A peine ai-je réussi à m’endormir, assis sur une valise, dans une atmosphère étouffante, je suis tiré de mon demi-sommeil par des éclats de voix. Un groupe, autour d’une chandelle allumée, cause bruyamment : deux faces bestiales, et puis de bonnes figures de paysans, le regard amusé, riant aux anges.

— Alors, explique un des discoureurs, on a pris et partagé la moisson, on a coupé et vendu les arbres, on a battu et chassé le propriétaire, on a tout cassé dans la maison, les tables, les armoires, les tableaux et tout…

Une bordée de rires. Mais quelqu’un réclame :

— C’est stupide. Tuer les bourgeois, c’est bien ; mais pourquoi tout casser et détruire ? Il faut prendre et profiter. Ils viennent ensuite à parler de l’armée de Kornilof.

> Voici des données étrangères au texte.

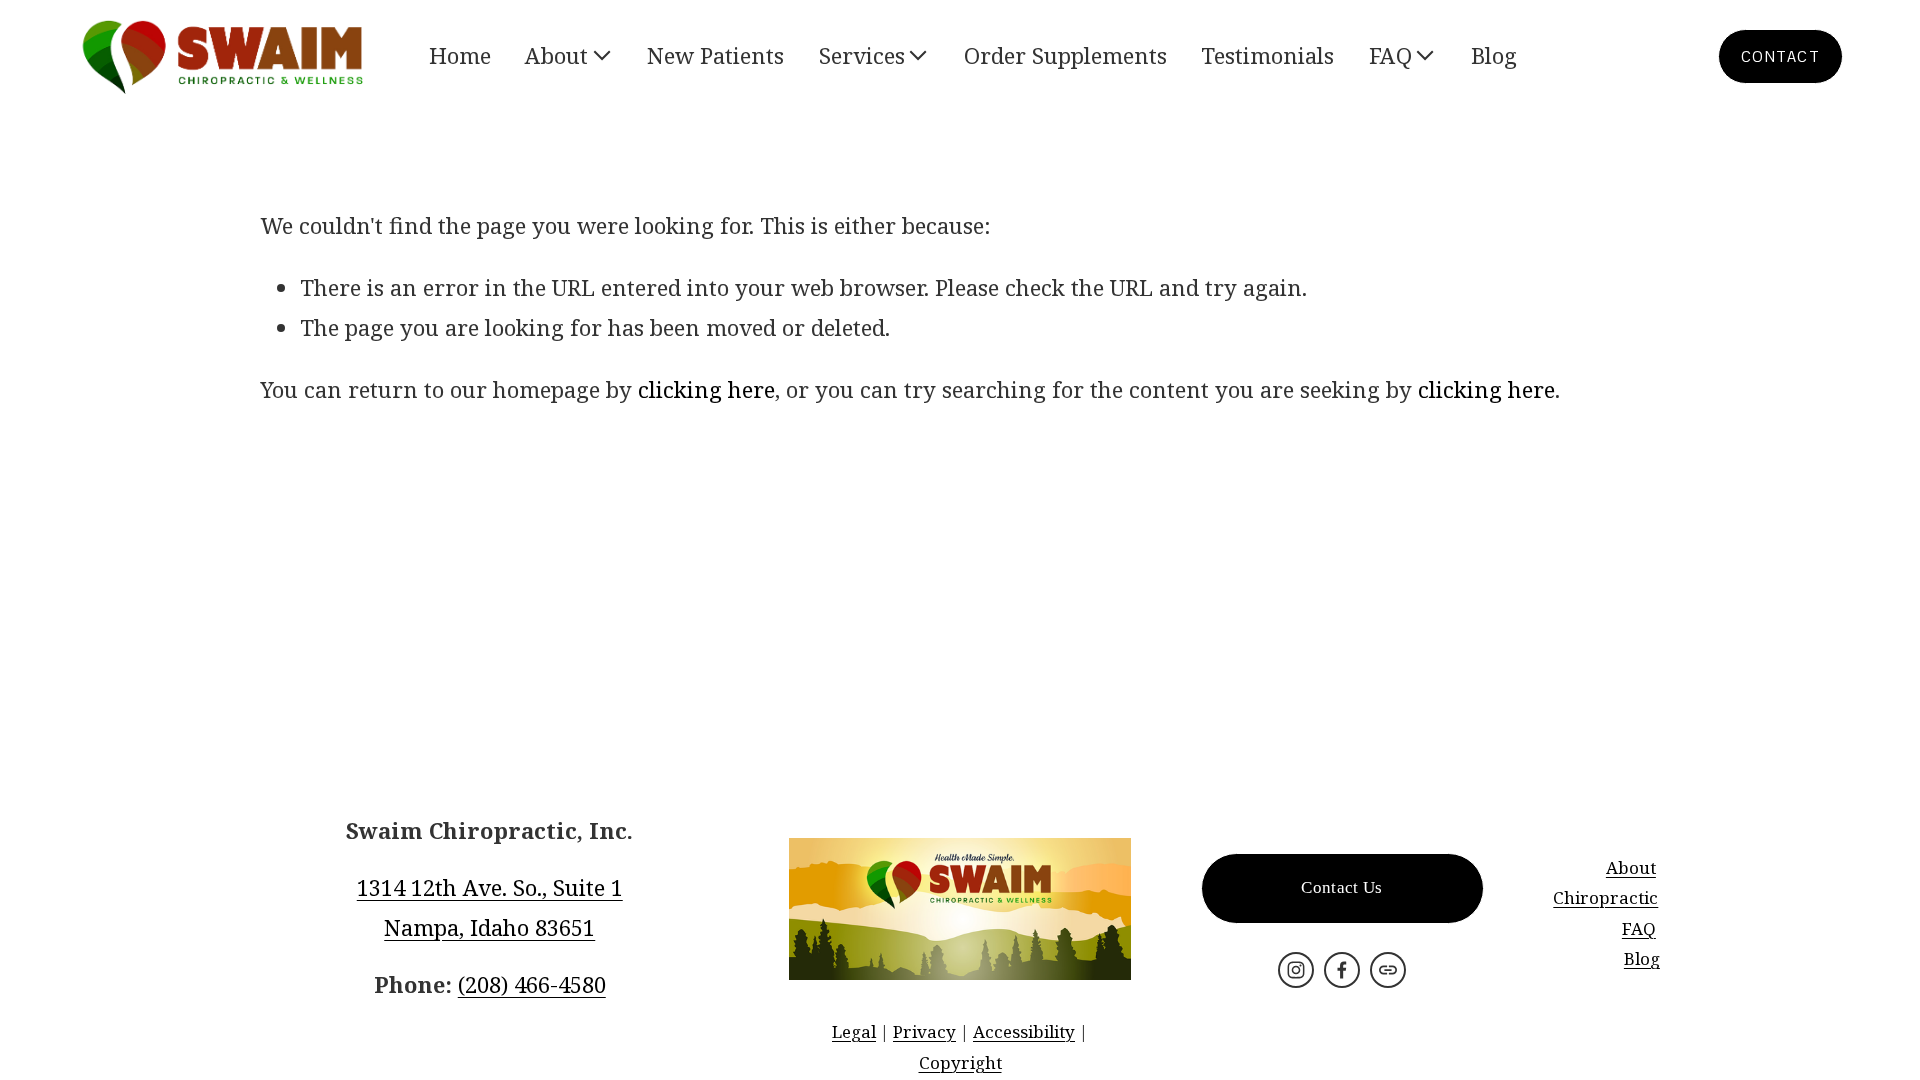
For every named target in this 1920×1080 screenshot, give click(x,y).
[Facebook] (1342, 970)
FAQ (1639, 928)
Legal (854, 1031)
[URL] (1388, 970)
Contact (1780, 56)
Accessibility (1024, 1031)
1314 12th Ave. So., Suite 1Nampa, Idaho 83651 (490, 907)
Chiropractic (1605, 897)
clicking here (706, 389)
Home (460, 55)
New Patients (715, 55)
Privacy (924, 1031)
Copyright (960, 1062)
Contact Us (1341, 887)
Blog (1494, 55)
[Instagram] (1296, 970)
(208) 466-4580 (532, 984)
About (1631, 867)
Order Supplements (1065, 55)
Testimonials (1267, 55)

— Nous ne faisons pas de prisonniers. Chaque officier qu’on prend, on le tue.

— Ça n’est pas assez de les tuer : il faut les jeter à l’eau… tout vifs… dans l’eau bouillante…

— Il faut les écorcher… leur enlever la peau du dos par lanières…

La conversation devient tout à fait intéressante. Je me hasarde à m’y mêler :

— On m’a conté que, sur le front austro-allemand, des soldats ont vendu à l’ennemi les chevaux et les canons. Est-ce vrai ? Pourriez-vous me dire combien les Allemands ont payé par cheval, par batterie ?

— Demandez à celui-ci ; il doit le savoir : il est chef de régiment.

Je regarde celui qu’on me désigne, un soldat qui peut avoir une trentaine d’années :

— Eh bien ! monsieur le colonel, lui dis-je sous les rires des assistants, avez-vous vendu beaucoup de chevaux à l’ennemi ?

— Tant que nous avons pu. Qu’est-ce que nous en aurions fait ? J’ai voulu d’abord en vendre aux Roumains, mais ils ne payaient pas assez. Les Allemands m’ont donné dans les cent roubles par cheval.

Tous se récrient : « Cent roubles ! Alors nous avons été rudement volés ! »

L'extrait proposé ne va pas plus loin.